Re: Removing duplicate documents from search results

Mohammad Shariq Tue, 28 Jun 2011 05:25:23 -0700

I am making the Hash from URL, but I can't use this as UniqueKey because I
am using UUID as UniqueKey,
Since I am using SOLR as  index engine Only and using Riak(key-value
storage) as storage engine, I dont want to do the overwrite on duplicate.
I just need to discard the duplicates.




2011/6/28 François Schiettecatte <fschietteca...@gmail.com>

> Create a hash from the url and use that as the unique key, md5 or sha1
> would probably be good enough.
>
> Cheers
>
> François
>
> On Jun 28, 2011, at 7:29 AM, Mohammad Shariq wrote:
>
> > I also have the problem of duplicate docs.
> > I am indexing news articles, Every news article will have the source URL,
> > If two news-article has the same URL, only one need to index,
> > removal of duplicate at index time.
> >
> >
> >
> > On 23 June 2011 21:24, simon <mtnes...@gmail.com> wrote:
> >
> >> have you checked out the deduplication process that's available at
> >> indexing time ? This includes a fuzzy hash algorithm .
> >>
> >> http://wiki.apache.org/solr/Deduplication
> >>
> >> -Simon
> >>
> >> On Thu, Jun 23, 2011 at 5:55 AM, Pranav Prakash <pra...@gmail.com>
> wrote:
> >>> This approach would definitely work is the two documents are *Exactly*
> >> the
> >>> same. But this is very fragile. Even if one extra space has been added,
> >> the
> >>> whole hash would change.
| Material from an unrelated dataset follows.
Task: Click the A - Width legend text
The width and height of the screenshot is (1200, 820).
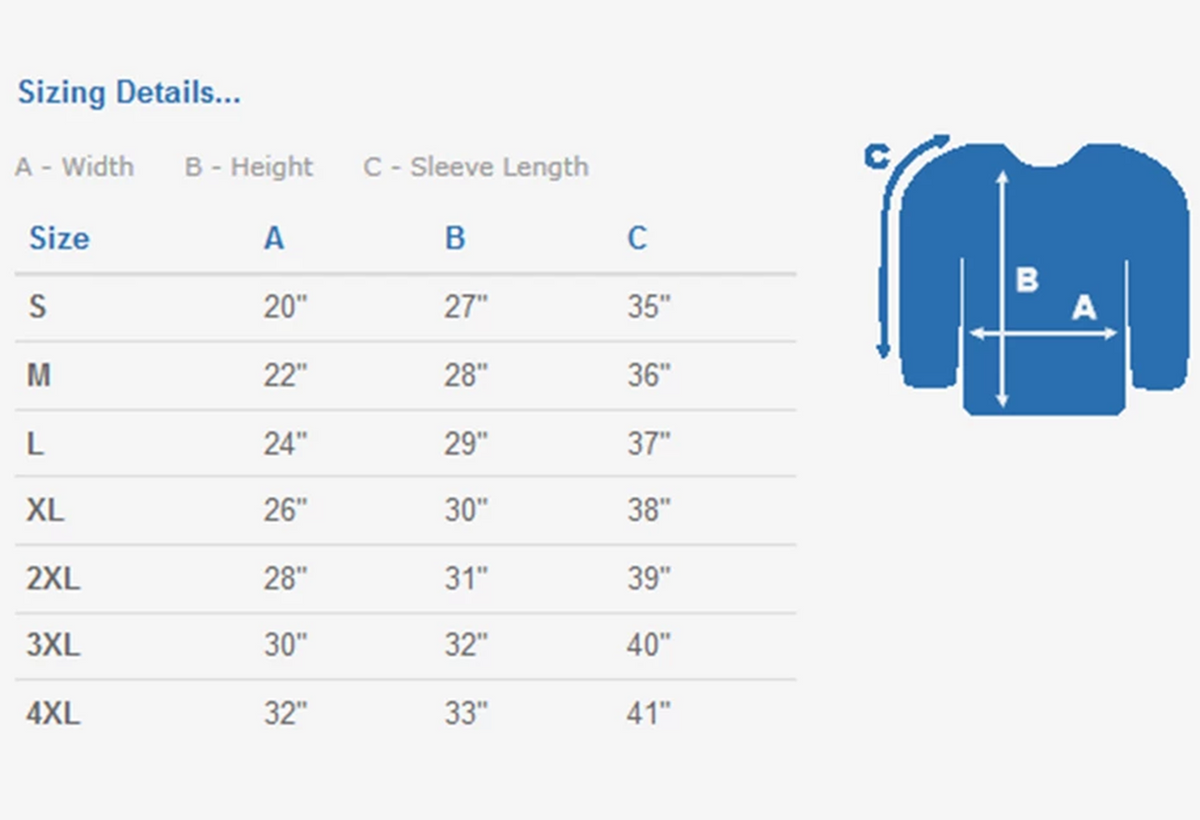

What I am really looking for is some %age
> >>> similarity between documents, and remove those documents which are more
> >> than
> >>> 95% similar.
> >>>
> >>> *Pranav Prakash*
> >>>
> >>> "temet nosce"
> >>>
> >>> Twitter <http://twitter.com/pranavprakash> | Blog <
> >> http://blog.myblive.com> |
> >>> Google <http://www.google.com/profiles/pranny>
> >>>
> >>>
> >>> On Thu, Jun 23, 2011 at 15:16, Omri Cohen <o...@yotpo.com> wrote:
> >>>
> >>>> What you need to do, is to calculate some HASH (using any message
> digest
> >>>> algorithm you want, md5, sha-1 and so on), then do some reading on
> solr
> >>>> field collapse capabilities. Should not be too complicated..
> >>>>
> >>>> *Omri Cohen*
> >>>>
> >>>>
> >>>>
> >>>> Co-founder @ yotpo.com | o...@yotpo.com | +972-50-7235198 |
> >> +972-3-6036295
> >>>>
> >>>>
> >>>>
> >>>>
> >>>> My profiles: [image: LinkedIn] <http://www.linkedin.com/in/omric>
> >> [image:
> >>>> Twitter] <http://www.twitter.com/omricohe> [image:
> >>>> WordPress]<http://omricohen.me>
> >>>> Please consider your environmental responsibility. Before printing
> this
> >>>> e-mail message, ask yourself whether you really need a hard copy.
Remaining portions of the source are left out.